The carbon-catalyst composite was crushed to 95% class — 44 μm, then repulped in water at T: W = 1: 3 with stirring at a stirrer speed of 1000 rpm for 3 minutes. The resulting composite pulp was sonicated at a frequency of 27 kHz for 3 minutes, then air-conditioned for 3 minutes with the addition of 150 g / t of 3-methylbutinol-3 reagent, formula (СН ₃ ) ₂ С (ОН) С )С, name ДК- 80. The air-conditioned pulp of the composite with the flotation reagent was flotated for 6 minutes with the release of carbon nanotubes into the foam product. The foam product was mixed with a Magnafloc 24 flocculant, followed by thickening. The condensed product was repulped with water with stirring, precipitation and separation of the solid phase by decantation were carried out. The solid phase containing carbon nanotubes was dried at a temperature of 90-100 ° C.

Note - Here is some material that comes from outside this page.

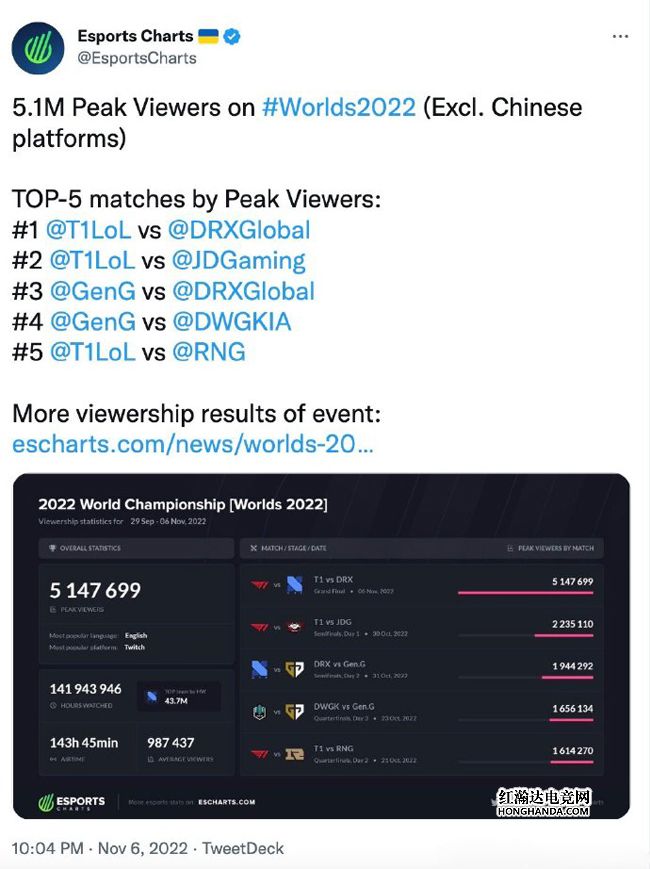Click @T1LoL in the #1 match line
Viewport: 650px width, 869px height.
coord(89,229)
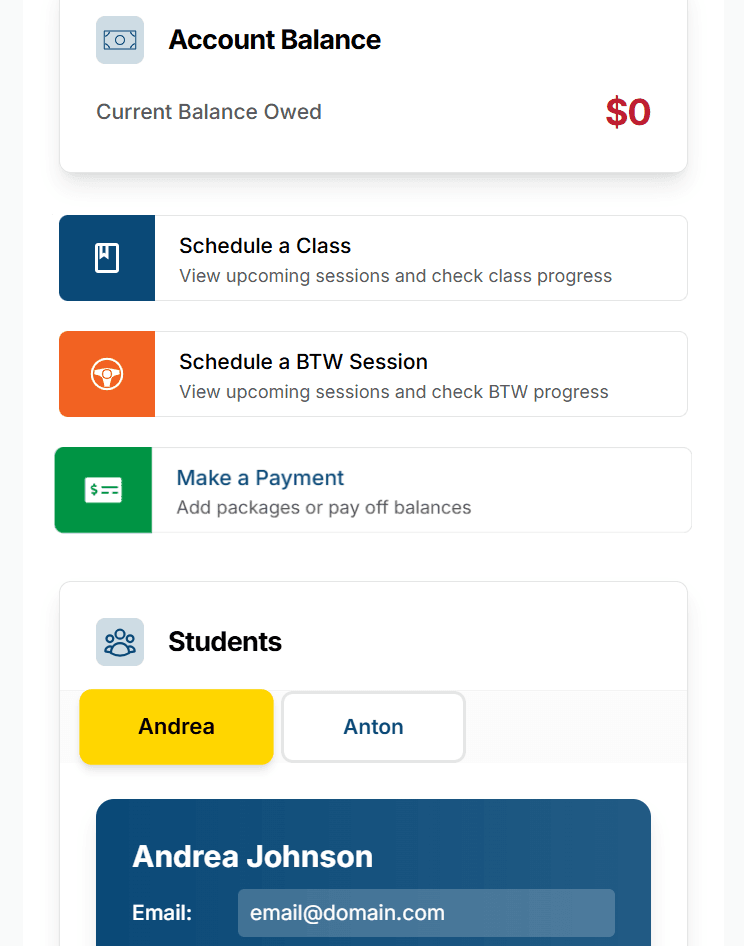Click the Email label in student card

pos(162,913)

According to the results of the analysis, the extraction of carbon nanotubes from the composite into the product was 99.4%, the yield was 63.4%, the impurity content in the product was low, carbon nanotubes basically retain their original length and shape.

Claims (6)

1. A method of obtaining a product of carbon nanotubes from a carbon-catalyst composite, including grinding and repulping the composite in water, ultrasonically treating the pulp of the composite, conditioning the pulp with air and adding reagents, and then removing the carbon nanotubes from the pulp, characterized in that the composite is repulped with vigorous stirring , when conditioning the pulp, reagents for flotation based on acetylene alcohols are added, the extraction of carbon nanotubes from the pulp in the foam product is carried out by flotation with the treatment of the foam product with a flocculant, followed by thickening of the foam product, washing the condensed product with water, decanting and drying the solid phase. 2. The method according to p. 1, characterized in that the grinding of the composite is carried out to a particle size of -44 microns. 3. The method according to p. 1, characterized in that the repulping of the composite in water is carried out at a ratio of T: W = 1: 3. 4. The method according to p. 1, characterized in that the repulping of the composite in water is carried out with stirring at a speed of rotation of the mixer 200-1000 rpm 5. The method according to p. 1, characterized in that the composite pulp is sonicated at a frequency of 22-27 kHz for a duration of 3-10 minutes. 6. The method according to p. 1, characterized in that the drying of the solid phase is carried out at a temperature of 90-200 ° C.